There are times when we fail to reach agreements with other people about things simply because we are too selfish. We want what we want, and we are completely unwilling to give up anything from our opinion or our position. Sometimes this might be what’s needed (see below). But more often than not, I think we’d all be much happier if we would be a little more willing to give up our preferences for the good of the team or the community. This is part of the reason politics in the U.S. is so ugly right now. We’ve made politics into a matter of posturing about principle, rather than reaching practical compromises for the good of our nation.
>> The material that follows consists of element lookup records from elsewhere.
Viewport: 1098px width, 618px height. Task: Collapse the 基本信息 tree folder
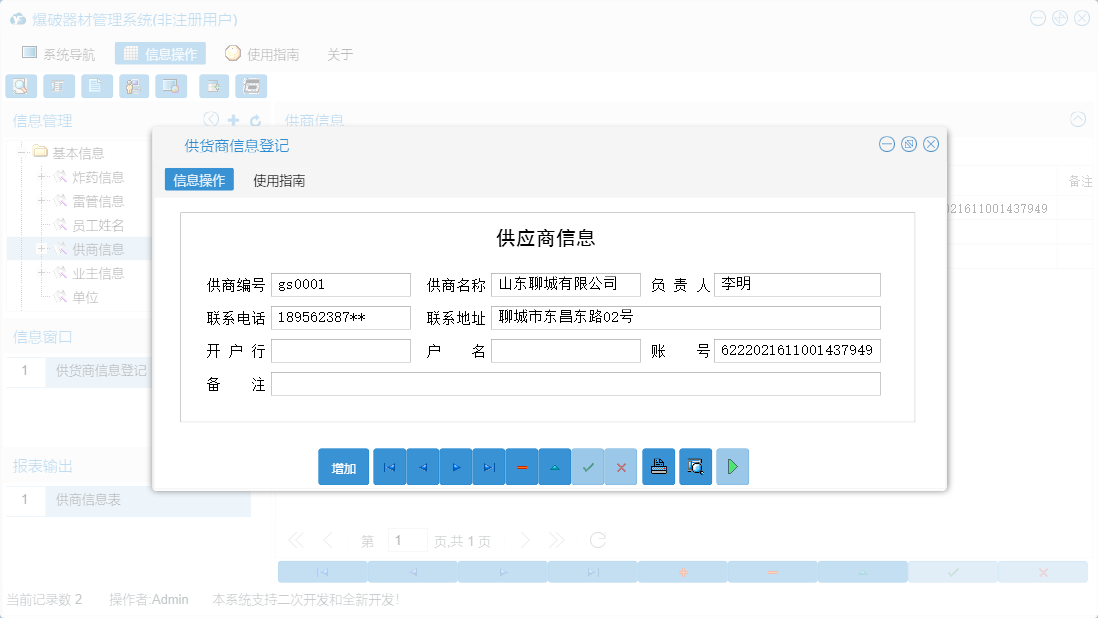pyautogui.click(x=22, y=152)
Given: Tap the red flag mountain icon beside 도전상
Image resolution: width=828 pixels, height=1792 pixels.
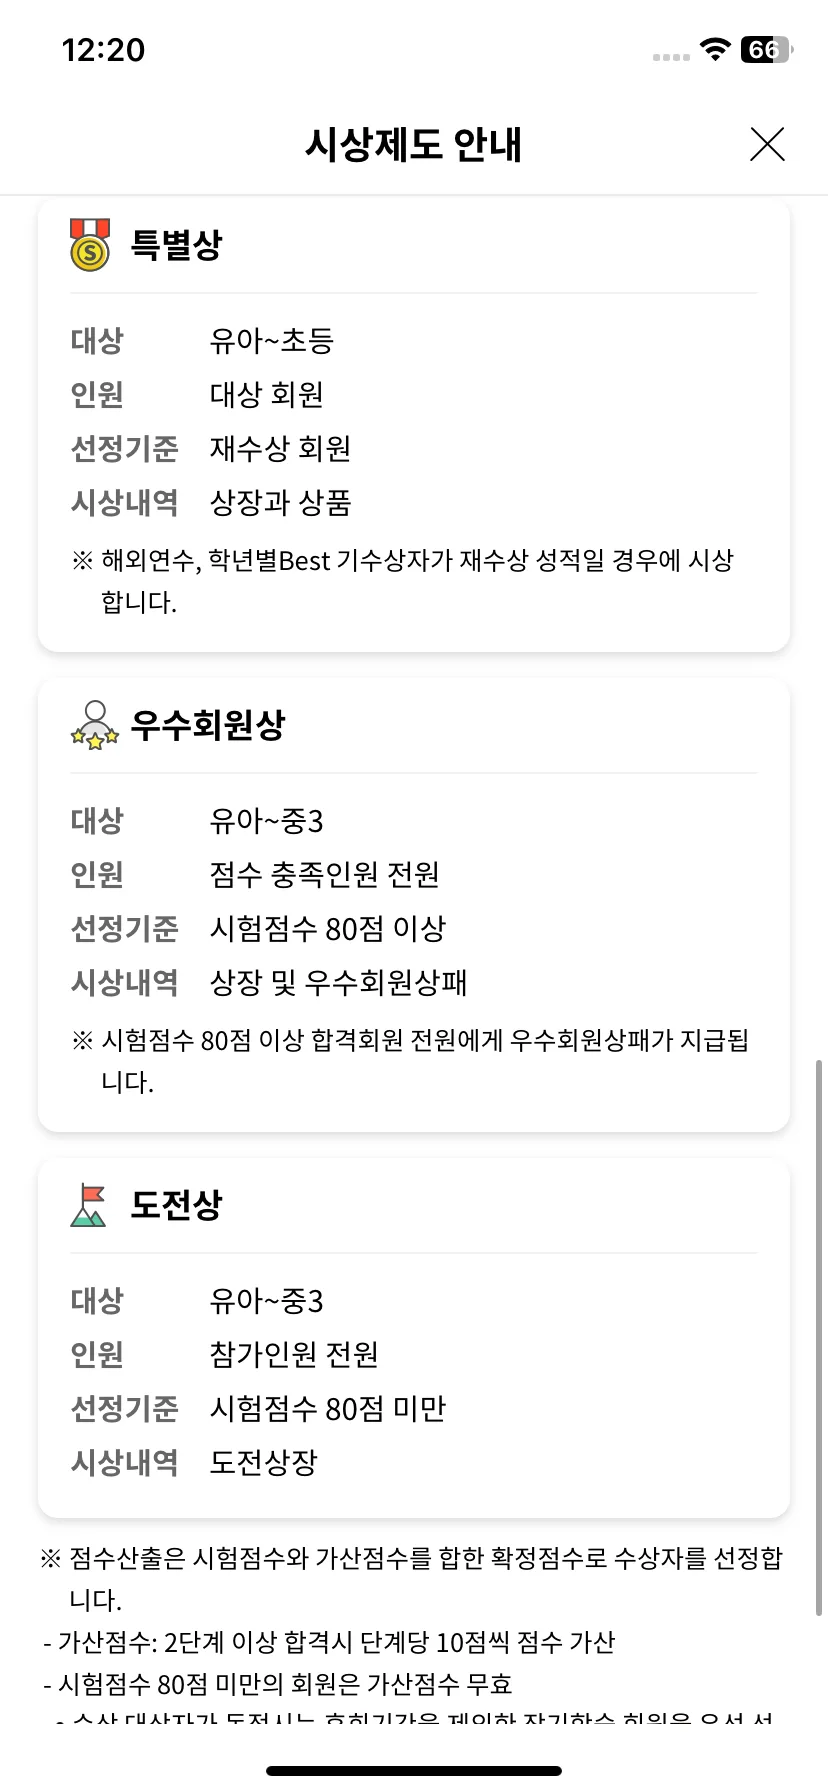Looking at the screenshot, I should (89, 1205).
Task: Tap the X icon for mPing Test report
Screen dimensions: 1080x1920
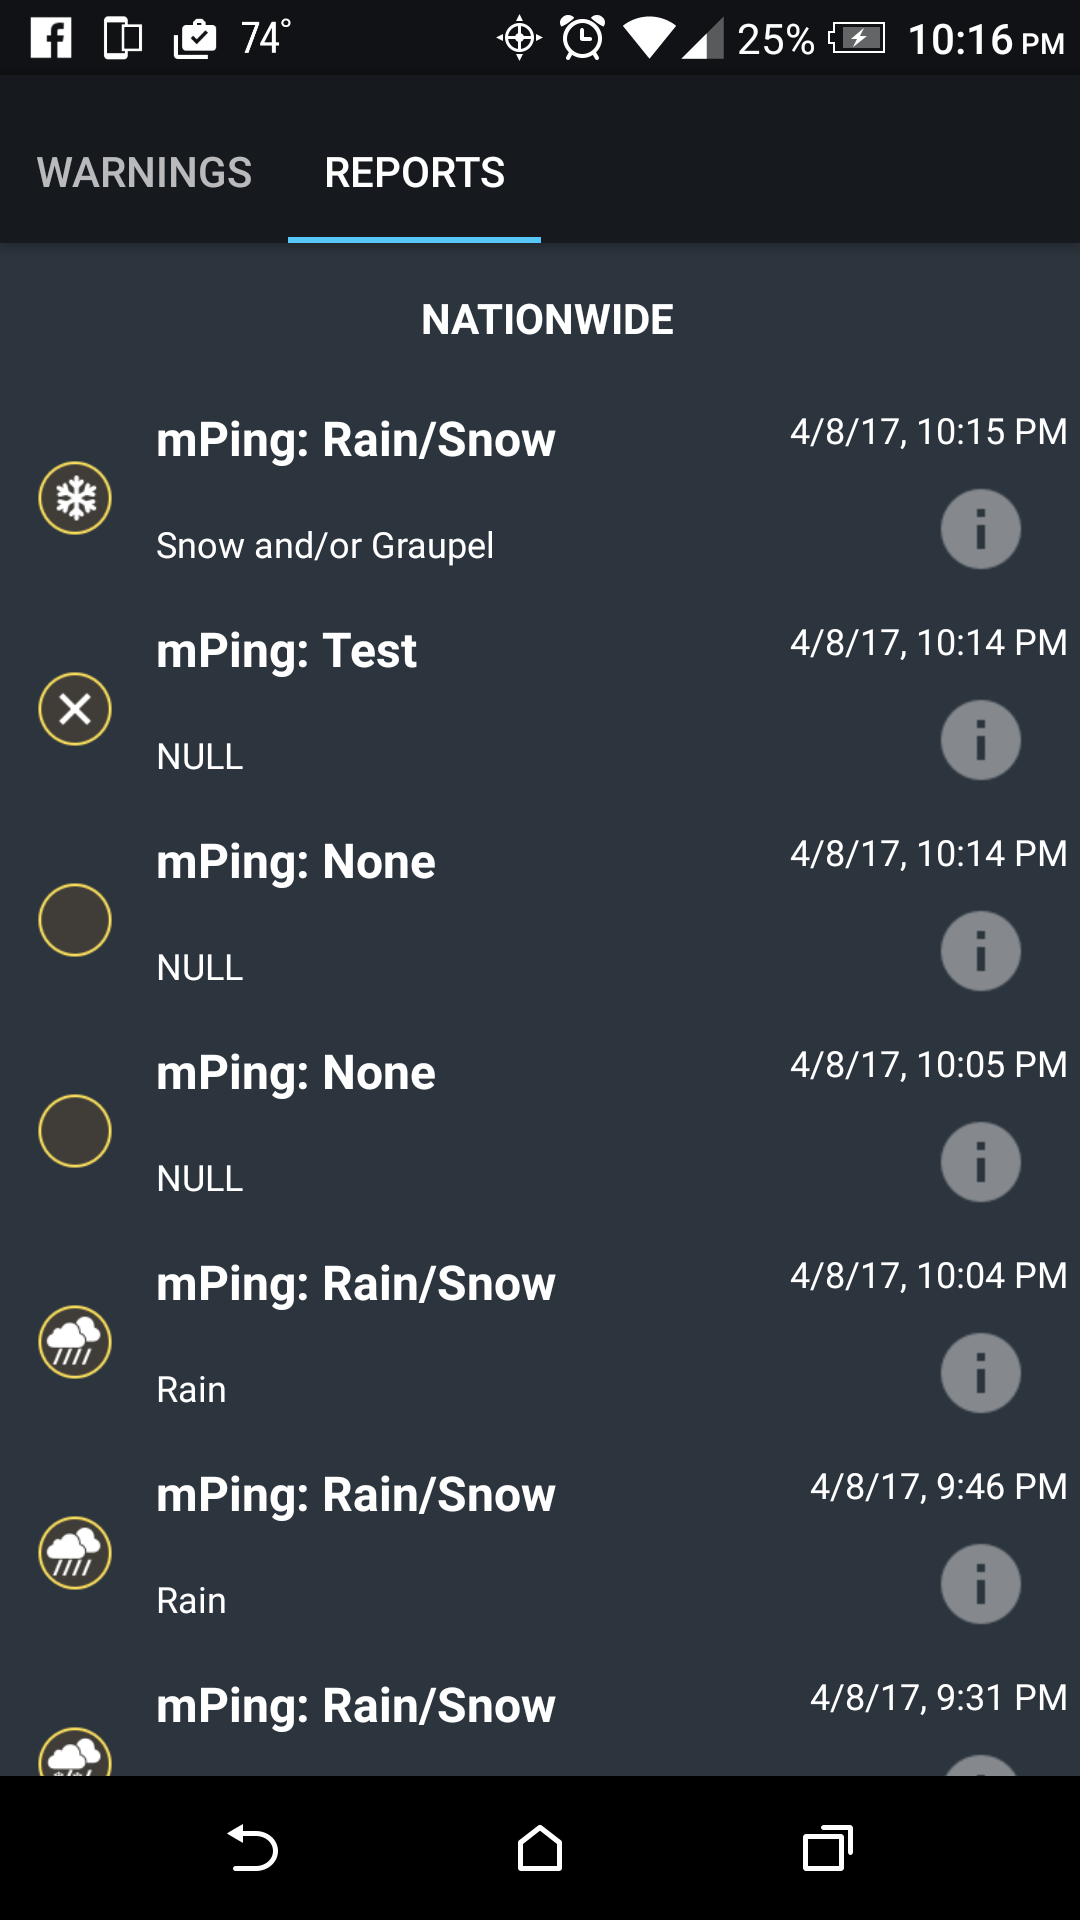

Negotiation: Be Willing to Walk Away
There are times when the path to a successful negotiation winds through an ultimatum. Over a decade ago, there was a shiny red Nissan 200SX I wanted in Des Moines. I negotiated the salesperson from over $10,000 down to $6,200 where we stalled out. He was not going to sell me that car for $6,200. I though $6,200 was fair, I didn’t really need a different car right then, so I walked away. Two weeks later my phone rang: “Do you still want that car for $6,200?” I still thought that was a good price, and something had changed on his end (monthly sales goal?) to make him think so too.
Sometimes you have to be willing to walk away in order to do the right thing. I believe both as a military officer and as a pastor that I need to be willing to walk away at any time in order to do my job effectively. What I mean by this is that I must have an internal integrity about what matters. My integrity has to be strong enough on some issues that I will quit rather than compromise. When I reach the point that I’m no longer willing to walk away every single day, I had better move to a less principle-laden line of work. My resignation letter is written and it would be costly to use it, but I will always have those values which I am unwilling to give up. I can think of a handful of situations where my attitude on these issues and my willingness to walk away has given me the courage to do what was needed. So far I haven’t had to walk away. But I need to be willing to, to win in those negotiations.